Polluters must pay for climate change, poor nations tell rich during COP27
Leaders of poor countries criticized wealthy governments and oil companies for driving global warming,
Leaders from poor countries criticized wealthy governments and oil companies for driving global warming, using their speeches on Tuesday at the COP27 climate summit in Egypt to demand that they pay up for damages being inflicted on their economies.
Small island states already buffeted by increasingly violent ocean storms and sea-level rise called on oil companies to shell out some of their huge recent profits, while developing African states called for more international funds for adaptation.
"The oil and gas industry continues to earn almost 3 billion United States dollars daily in profits," said Gaston Browne, Antigua's prime minister, speaking at the conference on behalf of the Alliance of Small Island States.
"It is about time that these companies are made to pay a global carbon tax on their profits as a source of funding for loss and damage," he said. "While they are profiting, the planet is burning."
Nikenike Vurobaravu, the president of the island nation of Vanuatu, said it wanted the International Court of Justice to help ensure future generations' rights were not being violated by nations lagging on climate change.
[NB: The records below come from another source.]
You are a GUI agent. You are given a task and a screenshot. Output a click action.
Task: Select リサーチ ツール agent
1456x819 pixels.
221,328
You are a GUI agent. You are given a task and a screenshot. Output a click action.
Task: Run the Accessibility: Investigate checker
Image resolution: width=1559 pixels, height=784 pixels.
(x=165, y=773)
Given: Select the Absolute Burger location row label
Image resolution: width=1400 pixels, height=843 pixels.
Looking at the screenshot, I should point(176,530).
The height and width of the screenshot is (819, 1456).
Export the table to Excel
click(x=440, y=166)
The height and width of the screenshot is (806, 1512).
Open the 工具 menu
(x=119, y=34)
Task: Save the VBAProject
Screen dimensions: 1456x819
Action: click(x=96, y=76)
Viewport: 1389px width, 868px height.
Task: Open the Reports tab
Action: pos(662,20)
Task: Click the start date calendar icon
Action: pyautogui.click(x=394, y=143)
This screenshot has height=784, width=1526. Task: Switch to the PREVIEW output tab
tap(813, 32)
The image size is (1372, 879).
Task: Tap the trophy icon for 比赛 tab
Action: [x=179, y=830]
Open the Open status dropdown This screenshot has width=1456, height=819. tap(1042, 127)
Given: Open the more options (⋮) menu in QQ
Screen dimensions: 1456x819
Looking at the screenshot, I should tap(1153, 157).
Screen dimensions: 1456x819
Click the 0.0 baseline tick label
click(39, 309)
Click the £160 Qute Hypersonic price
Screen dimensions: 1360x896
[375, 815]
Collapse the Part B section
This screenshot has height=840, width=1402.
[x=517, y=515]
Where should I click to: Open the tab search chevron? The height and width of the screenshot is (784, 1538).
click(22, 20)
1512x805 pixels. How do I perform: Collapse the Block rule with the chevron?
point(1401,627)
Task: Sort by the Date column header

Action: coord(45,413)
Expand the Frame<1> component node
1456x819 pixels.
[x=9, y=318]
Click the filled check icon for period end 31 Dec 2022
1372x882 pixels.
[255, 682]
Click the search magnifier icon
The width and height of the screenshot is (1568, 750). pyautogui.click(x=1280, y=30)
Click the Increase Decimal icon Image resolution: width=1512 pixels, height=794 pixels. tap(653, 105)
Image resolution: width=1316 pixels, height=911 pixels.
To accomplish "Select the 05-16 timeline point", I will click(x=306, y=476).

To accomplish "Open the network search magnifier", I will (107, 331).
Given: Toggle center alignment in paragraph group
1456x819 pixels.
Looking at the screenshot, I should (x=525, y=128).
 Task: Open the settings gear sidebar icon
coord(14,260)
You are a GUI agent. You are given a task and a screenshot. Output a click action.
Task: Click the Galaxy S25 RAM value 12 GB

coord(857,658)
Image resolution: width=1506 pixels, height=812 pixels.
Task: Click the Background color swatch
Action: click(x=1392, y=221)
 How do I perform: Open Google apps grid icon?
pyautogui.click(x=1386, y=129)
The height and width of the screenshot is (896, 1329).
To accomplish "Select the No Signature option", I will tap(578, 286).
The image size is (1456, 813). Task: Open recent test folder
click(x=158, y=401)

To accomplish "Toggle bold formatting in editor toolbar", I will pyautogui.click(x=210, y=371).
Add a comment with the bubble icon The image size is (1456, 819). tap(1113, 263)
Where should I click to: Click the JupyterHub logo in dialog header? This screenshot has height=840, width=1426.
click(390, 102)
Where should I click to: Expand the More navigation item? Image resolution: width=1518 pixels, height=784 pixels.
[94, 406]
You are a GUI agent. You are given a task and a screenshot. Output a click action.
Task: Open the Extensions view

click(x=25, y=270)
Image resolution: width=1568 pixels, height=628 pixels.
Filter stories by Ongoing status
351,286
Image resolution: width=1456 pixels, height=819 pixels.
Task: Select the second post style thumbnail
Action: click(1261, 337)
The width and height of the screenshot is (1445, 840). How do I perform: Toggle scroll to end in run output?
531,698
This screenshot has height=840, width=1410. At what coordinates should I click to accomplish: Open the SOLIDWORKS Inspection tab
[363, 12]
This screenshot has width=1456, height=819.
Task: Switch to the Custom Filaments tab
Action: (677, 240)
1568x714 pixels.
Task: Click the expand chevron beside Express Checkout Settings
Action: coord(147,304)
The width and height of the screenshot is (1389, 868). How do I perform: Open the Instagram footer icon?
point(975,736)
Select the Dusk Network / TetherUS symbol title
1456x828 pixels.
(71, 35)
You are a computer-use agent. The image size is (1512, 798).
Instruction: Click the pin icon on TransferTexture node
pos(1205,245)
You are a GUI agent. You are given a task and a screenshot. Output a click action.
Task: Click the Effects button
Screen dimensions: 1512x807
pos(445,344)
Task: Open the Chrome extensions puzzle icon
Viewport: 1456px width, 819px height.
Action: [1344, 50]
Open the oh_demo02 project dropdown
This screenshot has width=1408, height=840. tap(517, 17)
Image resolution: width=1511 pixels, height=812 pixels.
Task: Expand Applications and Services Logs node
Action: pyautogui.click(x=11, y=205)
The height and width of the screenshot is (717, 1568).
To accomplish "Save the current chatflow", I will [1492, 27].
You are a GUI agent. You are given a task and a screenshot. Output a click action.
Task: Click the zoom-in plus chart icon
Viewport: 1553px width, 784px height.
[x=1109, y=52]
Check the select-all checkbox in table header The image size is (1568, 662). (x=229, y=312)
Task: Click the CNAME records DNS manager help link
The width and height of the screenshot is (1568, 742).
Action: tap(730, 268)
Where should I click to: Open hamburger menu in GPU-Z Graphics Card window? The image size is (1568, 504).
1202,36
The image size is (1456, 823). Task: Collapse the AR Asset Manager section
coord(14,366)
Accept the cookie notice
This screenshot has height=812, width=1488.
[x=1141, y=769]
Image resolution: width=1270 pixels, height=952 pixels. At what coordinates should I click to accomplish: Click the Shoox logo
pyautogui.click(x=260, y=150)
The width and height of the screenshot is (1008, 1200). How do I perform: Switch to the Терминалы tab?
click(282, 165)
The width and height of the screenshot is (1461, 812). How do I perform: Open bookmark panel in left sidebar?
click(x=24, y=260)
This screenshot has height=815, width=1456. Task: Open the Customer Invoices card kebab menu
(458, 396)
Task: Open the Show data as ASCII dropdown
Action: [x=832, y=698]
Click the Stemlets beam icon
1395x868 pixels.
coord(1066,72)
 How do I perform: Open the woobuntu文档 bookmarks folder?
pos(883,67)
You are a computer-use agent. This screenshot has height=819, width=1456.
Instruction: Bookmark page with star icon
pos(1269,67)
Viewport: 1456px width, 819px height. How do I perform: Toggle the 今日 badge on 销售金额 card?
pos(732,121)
The comments reflected the tension in international climate negotiations between rich and poor states, as delegates attended the second full day of the two-week U.N. conference in the seaside resort town of Sharm el-Sheikh.
Wealthy western countries tend to be the most vocal advocates of slashing emissions but are also the ones that have contributed the most greenhouse gases after more than a century of fossil fuel-driven industrialization.
Multi-billion-dollar oil industry profits since Russia's invasion of Ukraine in February - which has roiled markets and disrupted supplies - have also angered governments worldwide concerned about climate change and rampant consumer inflation.
U.S. President Joe Biden this month said the industry was raking in "war profits" and proposed a windfall tax, an idea that has little chance of passing a divided Congress. The United Kingdom has already imposed a windfall profits tax on oil producers, with proceeds meant to defray household energy costs.
But some countries at the conference were more likely to direct their frustration at rich governments, not drillers.
Senegal's President Macky Sall told the conference poor developing countries in Africa needed increased funding from wealthy nations for adaptation to worsening climate change and would resist calls for an immediate shift away from fossil fuels African countries need to expand their economies.
"Let's be clear, we are in favor of reduction of greenhouse gas emissions. But we Africans cannot accept that our vital interests be ignored," he said.
China's special climate envoy Xie Zhenhua said on Tuesday that Beijing is committed to reaching carbon neutrality in the world's top greenhouse gas emitter, and believed multilateralism and cooperation is key to solving global climate change.
"No matter how much the external environment changes, and no matter how many challenges we face, China has firm determination to achieve this vision of carbon neutrality," he told delegates.
The hosts of the COP27 climate talks on Tuesday launched a global plan to help the world's poorest communities withstand the impacts of global warming, including targets for sustainable farming, mangrove restoration to reduce coastal flooding, and access to clean cookstoves.
The head of the World Trade Organization, meanwhile, told Reuters she aimed to revive negotiations on a global environmental trade deal as part of efforts to give the trade watchdog a bigger role in tackling climate change.